Your New Year’s Eve In

Why go out when you could stay inside forever?

Crowded parties. Expensive nightclubs. A giant glittery ball descending atop a skyscraper. Thousands of people standing around in the cold with limited bathroom access, all harboring the shared delusion that the passing of time means anything at all. Why would anyone subject themselves to the horrors of going out on New Year’s Eve when they could stay in? You don’t need much to plan the perfect evening — just some drinks, tunes and a little indoor streaking.

  • LOAD UP ON BOOZE

    “Less is more” doesn’t apply when it comes to stocking up on alcohol to celebrate the end of a disastrous year. Sure, you could buy a case of beer, but you’d be better off making like Adam, Ders and Blake, and just lifting the inventory of an entire brewery. That should (hopefully) last you until at least 12:01 AM.

  • PLAY SOME HIP TUNES

    Nothing rings in a low-key, at-home New Year like some festive music playing as the clock strikes midnight. Relax on the couch with a drink, and put on a classic holiday song like “Auld Lang Syne” or Gelmania’s “An Act of Disrespect.”

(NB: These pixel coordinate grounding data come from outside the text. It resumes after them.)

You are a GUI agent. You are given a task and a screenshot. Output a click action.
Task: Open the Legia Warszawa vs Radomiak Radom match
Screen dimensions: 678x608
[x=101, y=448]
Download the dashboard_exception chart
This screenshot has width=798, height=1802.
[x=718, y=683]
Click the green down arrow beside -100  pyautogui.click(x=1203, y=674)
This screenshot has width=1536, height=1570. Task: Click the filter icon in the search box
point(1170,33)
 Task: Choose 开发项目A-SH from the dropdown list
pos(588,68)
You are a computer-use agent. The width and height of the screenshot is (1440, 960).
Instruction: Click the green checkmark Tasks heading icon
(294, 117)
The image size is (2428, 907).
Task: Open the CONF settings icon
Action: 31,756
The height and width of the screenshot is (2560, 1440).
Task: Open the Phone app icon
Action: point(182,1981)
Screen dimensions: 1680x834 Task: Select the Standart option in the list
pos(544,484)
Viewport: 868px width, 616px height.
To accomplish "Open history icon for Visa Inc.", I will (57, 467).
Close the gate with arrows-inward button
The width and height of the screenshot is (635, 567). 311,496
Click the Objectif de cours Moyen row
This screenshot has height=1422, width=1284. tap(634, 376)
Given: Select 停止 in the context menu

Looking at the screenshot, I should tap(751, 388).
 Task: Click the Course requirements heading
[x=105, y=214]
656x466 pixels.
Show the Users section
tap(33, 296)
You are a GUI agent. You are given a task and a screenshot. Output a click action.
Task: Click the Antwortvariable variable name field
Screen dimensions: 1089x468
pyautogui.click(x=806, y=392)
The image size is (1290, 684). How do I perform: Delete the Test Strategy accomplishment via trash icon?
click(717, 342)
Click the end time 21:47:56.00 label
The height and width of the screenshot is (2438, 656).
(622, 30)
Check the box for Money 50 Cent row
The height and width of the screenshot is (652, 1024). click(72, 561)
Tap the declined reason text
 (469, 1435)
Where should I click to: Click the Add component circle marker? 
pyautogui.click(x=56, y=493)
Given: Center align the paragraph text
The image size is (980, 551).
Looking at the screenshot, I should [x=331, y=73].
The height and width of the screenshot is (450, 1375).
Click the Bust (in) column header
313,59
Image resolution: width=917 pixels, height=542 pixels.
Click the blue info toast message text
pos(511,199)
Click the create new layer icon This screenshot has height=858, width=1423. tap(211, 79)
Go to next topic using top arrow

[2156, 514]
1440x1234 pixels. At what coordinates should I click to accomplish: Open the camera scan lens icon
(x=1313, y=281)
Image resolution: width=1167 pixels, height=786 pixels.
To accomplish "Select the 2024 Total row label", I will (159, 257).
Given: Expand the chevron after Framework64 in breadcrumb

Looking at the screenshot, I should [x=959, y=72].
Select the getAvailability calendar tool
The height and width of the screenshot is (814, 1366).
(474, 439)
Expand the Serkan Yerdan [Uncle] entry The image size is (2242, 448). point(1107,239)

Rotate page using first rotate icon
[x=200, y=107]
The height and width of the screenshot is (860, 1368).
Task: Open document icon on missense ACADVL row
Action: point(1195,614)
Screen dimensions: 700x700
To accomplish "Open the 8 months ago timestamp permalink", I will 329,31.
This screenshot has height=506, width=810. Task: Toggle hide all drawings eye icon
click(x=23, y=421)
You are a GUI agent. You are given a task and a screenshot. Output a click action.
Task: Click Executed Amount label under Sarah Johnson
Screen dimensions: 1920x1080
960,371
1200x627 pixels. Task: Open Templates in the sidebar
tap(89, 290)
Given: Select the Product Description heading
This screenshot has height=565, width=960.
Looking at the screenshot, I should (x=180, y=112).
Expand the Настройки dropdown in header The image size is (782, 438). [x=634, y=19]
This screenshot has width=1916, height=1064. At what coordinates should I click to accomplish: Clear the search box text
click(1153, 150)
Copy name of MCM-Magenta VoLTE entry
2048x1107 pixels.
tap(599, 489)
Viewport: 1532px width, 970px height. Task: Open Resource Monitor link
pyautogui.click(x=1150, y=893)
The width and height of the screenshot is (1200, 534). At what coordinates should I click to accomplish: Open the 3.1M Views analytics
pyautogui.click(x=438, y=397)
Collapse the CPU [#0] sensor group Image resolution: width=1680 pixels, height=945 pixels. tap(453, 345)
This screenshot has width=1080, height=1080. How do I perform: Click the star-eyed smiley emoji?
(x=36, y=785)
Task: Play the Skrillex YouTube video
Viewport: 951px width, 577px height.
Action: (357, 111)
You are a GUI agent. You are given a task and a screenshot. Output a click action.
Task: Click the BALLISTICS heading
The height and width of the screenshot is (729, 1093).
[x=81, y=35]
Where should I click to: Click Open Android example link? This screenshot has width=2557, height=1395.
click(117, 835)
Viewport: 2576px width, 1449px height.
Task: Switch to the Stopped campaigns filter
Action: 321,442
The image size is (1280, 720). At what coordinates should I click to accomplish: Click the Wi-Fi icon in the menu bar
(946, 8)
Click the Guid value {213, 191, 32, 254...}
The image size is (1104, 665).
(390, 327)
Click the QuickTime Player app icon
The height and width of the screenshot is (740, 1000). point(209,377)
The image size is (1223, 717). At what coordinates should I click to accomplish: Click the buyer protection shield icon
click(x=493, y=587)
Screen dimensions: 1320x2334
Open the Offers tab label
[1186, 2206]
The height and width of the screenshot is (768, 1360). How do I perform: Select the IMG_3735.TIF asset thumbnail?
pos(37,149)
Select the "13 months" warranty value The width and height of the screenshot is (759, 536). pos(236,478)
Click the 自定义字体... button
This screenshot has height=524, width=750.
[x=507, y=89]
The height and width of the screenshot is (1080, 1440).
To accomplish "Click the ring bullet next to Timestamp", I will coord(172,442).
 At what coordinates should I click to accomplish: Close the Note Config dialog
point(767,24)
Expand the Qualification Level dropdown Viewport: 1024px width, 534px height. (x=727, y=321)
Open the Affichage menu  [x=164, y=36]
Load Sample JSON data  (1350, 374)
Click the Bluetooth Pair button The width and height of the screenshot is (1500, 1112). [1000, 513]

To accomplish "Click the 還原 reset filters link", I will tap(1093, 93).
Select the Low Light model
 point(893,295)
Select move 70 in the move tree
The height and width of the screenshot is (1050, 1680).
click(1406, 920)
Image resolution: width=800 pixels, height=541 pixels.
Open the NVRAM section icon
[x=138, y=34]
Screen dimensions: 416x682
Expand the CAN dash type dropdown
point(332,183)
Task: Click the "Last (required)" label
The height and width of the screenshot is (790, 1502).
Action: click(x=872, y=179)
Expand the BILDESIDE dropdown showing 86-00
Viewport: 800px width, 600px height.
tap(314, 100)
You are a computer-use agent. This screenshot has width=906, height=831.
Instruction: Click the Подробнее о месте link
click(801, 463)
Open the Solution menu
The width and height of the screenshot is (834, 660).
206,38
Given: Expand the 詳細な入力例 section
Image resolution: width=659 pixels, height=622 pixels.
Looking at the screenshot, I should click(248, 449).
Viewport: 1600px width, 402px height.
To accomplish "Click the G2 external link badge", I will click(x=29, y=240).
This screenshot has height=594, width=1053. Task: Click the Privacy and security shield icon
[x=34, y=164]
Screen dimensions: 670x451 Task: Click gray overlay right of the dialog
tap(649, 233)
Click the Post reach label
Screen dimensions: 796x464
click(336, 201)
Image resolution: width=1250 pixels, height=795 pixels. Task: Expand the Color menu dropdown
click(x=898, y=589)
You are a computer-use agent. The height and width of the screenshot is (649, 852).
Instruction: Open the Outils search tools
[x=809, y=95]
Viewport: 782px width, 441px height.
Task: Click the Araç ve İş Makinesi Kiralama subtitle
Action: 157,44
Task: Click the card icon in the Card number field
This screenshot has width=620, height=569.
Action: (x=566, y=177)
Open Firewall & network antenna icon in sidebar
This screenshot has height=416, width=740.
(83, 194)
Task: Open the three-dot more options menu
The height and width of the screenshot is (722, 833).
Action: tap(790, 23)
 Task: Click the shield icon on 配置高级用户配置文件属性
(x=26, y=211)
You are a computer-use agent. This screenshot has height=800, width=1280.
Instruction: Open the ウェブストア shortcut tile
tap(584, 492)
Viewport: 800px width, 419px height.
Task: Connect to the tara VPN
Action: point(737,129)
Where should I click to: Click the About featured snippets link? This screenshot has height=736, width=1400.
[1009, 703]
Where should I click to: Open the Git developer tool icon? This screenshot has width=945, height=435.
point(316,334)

  • CUDDLE UP WITH FURRY FRIENDS

    Small talk sucks. No one wants to mingle at a party and find out what their acquaintance got for Christmas, or listen to an ex go on and on about her honeymoon in Tahiti when you’ve already seen the pictures on Instagram. You know who won’t bore you to tears with stupid conversations? Dogs and cats.

  • SAVOR YOUR ALONE TIME

    You’re drunk. You’re relaxed. You’re home alone on the biggest night out of the year. Time to turn up the Lady Gaga and strip down to your birthday suit. Usher in 2017 by putting your best foot — and also every other body part — forward. Just cover your dog’s eyes first. He’s very impressionable.